◆ Text under study

Our brains are like sponges when we’re young, and most of us are eager to take in and process new information as it comes. The ability (and desire) to learn new information remains with us in most cases, but some issues may slow that drive down as we reach middle age. One of those issues could be our motivation to tackle new info, which may take a heavy hit upon reaching our 50s. Here's why.
The motivation to explore new information is vital to any animal’s survival, and humans are no exception. We need to accrue as much knowledge and as many skills as possible if we want to be successful in this fast-paced (and often hazardous) world that's always changing.
Normal aging can be the source of some unexpected roadblocks, though. One is related to changes in the way we may approach learning. A study recently published in Cell attempts to explain some of the physical aspects behind this shift.
According to the research, changes in our attitudes toward learning could stem from reduced activity in our striosomes, a type of neuron found in the part of the brain called the basal ganglia. Think of these cells as that little voice in the back of your head that says “do it!” when you’re sitting on the fence debating whether to take on something new. As we age, our striosome activity declines, which can have a measurable impact on our desire to pursue new activities and learn new information.

(Stored data)
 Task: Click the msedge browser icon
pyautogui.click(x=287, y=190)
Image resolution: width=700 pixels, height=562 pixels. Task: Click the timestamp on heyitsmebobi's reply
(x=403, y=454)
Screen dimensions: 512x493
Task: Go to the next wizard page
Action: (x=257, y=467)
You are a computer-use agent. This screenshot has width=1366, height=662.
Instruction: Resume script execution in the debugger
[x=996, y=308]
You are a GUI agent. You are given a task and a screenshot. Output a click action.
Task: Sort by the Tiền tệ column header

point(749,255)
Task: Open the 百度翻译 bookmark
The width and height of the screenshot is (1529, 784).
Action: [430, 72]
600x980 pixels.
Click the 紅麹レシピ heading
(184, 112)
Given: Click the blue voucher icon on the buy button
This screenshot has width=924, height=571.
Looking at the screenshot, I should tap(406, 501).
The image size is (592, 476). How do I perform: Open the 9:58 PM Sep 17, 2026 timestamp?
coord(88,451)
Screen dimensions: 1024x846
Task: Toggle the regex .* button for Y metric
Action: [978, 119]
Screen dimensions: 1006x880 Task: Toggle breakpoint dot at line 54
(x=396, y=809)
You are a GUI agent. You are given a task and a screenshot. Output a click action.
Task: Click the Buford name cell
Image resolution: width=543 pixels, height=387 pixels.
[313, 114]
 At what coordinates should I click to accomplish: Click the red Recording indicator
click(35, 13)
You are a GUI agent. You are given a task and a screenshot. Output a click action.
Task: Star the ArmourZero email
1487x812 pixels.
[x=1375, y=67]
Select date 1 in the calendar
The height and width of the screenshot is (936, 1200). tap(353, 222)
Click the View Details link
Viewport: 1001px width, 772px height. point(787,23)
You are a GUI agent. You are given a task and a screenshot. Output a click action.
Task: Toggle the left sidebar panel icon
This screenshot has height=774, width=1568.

◆ Work request 1
In the text on aging and the motivation to learn, which part of the brain contains the striosomes?
◆ Work request 2
Translate this sentence from the text on aging and the motivation to learn into Spanish: "Normal aging can be the source of some unexpected roadblocks, though."
◆ Work request 3
Carry the text on aging and the motivation to learn forward from its last sentence.

◆ Task response 1
The basal ganglia.

◆ Task response 2
Sin embargo, el envejecimiento normal puede ser el origen de algunos obstáculos inesperados.

◆ Task response 3
Science Daily explains that studies on older mice with declining striosomal activity can mirror changes that typically occur in humans around 60 years old. Specifically looking at reward-based learning behaviors, researchers have found a clear connection between lower striosomal activity and reduced motivation levels. What's really exciting though, is that they were also able to manipulate the animals’ desire to learn by chemically altering active striosome numbers.
We might not be able to fight our biology just yet, but we may be able to improve our desire to learn if we take the right approach.
As we age, our values and perceptions can vary significantly from those we held when we were younger; we may find we’re attracted to less broad and more personally fulfilling endeavors, and we might need to adjust our strategies accordingly. Until this research unearths the newest anti-aging strategy, we can combat this decline by integrating our passions into our learning approaches, and we might just find the push we need to make those new challenges more personally rewarding.
We may be able to combat mental decline with a desire to learn but to maintain that motivation, we need to know that it’s okay to focus on our strengths, but it’s also important to remember the value of change, no matter how old we are.